• **The problem**
Format the records starting at the line containing "The image size is (952, 604)." and ending at the line containing "point(18,215)" as a JSON list of strings, with one string per line and blank lines omitted.

• **Material for this exercise**
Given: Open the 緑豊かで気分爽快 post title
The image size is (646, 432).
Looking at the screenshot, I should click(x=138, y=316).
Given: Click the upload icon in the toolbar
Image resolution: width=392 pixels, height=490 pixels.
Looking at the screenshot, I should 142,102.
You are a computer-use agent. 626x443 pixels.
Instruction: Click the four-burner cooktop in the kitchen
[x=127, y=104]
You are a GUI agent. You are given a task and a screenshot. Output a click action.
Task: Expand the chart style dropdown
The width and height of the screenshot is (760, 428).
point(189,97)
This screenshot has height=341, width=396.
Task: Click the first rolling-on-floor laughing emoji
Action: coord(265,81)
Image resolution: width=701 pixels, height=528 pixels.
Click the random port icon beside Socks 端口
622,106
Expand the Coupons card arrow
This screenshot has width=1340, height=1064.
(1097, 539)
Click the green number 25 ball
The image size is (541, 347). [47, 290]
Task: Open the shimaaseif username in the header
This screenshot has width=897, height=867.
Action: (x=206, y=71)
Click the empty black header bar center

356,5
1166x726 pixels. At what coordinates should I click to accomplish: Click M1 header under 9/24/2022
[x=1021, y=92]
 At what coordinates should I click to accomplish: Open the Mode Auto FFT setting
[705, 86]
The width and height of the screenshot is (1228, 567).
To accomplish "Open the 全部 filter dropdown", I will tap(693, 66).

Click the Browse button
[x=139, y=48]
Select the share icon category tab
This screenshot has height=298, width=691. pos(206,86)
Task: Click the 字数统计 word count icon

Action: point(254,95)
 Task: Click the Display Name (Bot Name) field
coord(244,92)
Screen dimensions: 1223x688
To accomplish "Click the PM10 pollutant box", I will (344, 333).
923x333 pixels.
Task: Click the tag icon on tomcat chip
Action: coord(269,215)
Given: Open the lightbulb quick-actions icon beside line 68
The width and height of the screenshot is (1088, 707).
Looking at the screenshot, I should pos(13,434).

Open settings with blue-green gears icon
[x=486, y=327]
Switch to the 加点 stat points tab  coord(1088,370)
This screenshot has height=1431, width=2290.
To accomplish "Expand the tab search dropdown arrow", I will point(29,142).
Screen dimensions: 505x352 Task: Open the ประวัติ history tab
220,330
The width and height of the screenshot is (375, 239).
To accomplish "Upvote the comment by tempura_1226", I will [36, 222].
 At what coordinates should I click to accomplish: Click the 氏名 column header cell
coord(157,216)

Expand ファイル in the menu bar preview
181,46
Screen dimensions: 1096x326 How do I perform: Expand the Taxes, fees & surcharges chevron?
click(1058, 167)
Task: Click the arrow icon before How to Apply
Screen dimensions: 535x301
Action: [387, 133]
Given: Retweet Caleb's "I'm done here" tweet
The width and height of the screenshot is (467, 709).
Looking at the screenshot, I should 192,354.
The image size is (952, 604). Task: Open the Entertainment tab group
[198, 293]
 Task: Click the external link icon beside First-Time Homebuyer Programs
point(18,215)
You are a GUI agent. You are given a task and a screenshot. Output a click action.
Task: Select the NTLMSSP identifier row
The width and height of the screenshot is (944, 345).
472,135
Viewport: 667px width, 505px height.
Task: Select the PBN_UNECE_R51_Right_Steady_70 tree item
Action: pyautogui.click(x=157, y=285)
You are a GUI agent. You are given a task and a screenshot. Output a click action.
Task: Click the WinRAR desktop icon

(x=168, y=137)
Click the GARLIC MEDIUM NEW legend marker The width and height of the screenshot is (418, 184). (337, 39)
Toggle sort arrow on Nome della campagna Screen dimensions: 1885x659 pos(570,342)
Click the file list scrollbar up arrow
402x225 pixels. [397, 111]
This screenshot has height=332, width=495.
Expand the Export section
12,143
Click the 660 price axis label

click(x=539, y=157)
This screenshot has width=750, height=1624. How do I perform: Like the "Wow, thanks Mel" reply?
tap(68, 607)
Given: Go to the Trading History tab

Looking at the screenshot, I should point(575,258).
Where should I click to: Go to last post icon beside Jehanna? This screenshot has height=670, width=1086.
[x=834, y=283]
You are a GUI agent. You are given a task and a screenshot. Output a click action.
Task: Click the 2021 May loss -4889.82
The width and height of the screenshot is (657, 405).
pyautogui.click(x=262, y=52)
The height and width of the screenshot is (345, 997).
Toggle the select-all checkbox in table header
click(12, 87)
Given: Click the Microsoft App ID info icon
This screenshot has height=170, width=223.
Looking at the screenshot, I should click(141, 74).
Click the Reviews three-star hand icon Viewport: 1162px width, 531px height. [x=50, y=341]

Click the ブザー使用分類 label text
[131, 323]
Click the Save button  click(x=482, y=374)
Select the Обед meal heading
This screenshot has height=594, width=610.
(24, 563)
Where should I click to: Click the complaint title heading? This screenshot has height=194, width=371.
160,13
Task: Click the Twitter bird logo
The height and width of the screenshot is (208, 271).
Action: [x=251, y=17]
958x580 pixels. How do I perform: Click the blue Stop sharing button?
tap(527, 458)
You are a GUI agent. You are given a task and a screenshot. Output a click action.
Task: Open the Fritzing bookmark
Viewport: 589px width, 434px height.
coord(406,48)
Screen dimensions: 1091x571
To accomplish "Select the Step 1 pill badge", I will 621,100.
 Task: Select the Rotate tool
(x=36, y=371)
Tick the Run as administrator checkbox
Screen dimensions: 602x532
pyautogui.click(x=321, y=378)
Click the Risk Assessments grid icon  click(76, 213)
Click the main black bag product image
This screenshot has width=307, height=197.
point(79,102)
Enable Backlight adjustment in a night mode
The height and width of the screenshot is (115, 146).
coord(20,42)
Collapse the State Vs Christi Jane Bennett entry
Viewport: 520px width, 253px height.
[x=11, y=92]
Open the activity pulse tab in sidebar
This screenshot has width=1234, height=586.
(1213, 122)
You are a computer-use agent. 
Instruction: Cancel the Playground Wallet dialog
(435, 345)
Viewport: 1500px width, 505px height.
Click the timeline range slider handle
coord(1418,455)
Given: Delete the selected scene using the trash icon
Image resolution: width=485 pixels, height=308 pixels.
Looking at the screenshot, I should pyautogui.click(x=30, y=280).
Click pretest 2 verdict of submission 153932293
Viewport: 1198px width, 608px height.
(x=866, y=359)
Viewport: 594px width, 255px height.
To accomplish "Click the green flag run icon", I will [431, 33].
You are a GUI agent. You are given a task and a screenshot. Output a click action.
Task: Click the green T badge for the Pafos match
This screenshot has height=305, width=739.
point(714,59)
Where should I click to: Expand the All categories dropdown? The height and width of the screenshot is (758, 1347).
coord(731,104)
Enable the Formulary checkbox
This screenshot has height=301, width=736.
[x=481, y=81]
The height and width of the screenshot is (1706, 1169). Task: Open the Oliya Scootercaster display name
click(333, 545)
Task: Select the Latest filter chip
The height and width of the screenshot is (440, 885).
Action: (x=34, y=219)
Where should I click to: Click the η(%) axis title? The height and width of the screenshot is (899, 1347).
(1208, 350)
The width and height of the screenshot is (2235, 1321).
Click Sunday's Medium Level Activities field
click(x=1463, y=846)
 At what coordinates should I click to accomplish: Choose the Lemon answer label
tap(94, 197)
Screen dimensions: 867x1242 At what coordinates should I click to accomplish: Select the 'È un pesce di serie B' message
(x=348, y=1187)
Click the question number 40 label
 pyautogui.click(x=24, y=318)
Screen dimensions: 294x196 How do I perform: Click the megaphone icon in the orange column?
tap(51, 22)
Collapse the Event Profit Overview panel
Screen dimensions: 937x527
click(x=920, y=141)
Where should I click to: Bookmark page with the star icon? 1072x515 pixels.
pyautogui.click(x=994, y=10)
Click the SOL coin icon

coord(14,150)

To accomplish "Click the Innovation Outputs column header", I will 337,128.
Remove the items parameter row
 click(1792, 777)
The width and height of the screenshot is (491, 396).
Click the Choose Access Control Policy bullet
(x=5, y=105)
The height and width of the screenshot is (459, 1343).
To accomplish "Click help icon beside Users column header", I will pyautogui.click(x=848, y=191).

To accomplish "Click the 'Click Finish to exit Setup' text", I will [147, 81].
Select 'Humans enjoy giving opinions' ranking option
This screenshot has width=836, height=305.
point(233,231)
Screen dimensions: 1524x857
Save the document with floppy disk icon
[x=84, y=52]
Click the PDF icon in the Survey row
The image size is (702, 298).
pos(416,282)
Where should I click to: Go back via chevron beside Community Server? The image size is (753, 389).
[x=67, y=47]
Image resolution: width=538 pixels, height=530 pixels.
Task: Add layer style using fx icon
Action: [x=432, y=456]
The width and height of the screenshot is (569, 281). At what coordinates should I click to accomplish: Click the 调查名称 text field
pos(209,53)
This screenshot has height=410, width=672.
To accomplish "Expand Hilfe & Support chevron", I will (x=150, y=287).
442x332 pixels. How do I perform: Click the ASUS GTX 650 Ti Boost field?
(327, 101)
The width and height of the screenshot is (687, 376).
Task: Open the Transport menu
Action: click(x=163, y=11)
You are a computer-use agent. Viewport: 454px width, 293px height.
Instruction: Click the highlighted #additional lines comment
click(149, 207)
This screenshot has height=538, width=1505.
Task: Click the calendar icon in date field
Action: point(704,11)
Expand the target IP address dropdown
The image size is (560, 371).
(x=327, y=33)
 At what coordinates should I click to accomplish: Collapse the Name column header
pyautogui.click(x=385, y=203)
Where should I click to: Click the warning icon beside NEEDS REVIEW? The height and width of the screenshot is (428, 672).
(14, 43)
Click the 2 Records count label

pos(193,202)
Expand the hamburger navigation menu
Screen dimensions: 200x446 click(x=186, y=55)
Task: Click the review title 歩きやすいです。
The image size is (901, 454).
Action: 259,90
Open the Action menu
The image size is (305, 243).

• **The result**
[
  "The image size is (952, 604). Task: Open the Entertainment tab group",
  "[198, 293]",
  " Task: Click the external link icon beside First-Time Homebuyer Programs",
  "point(18,215)"
]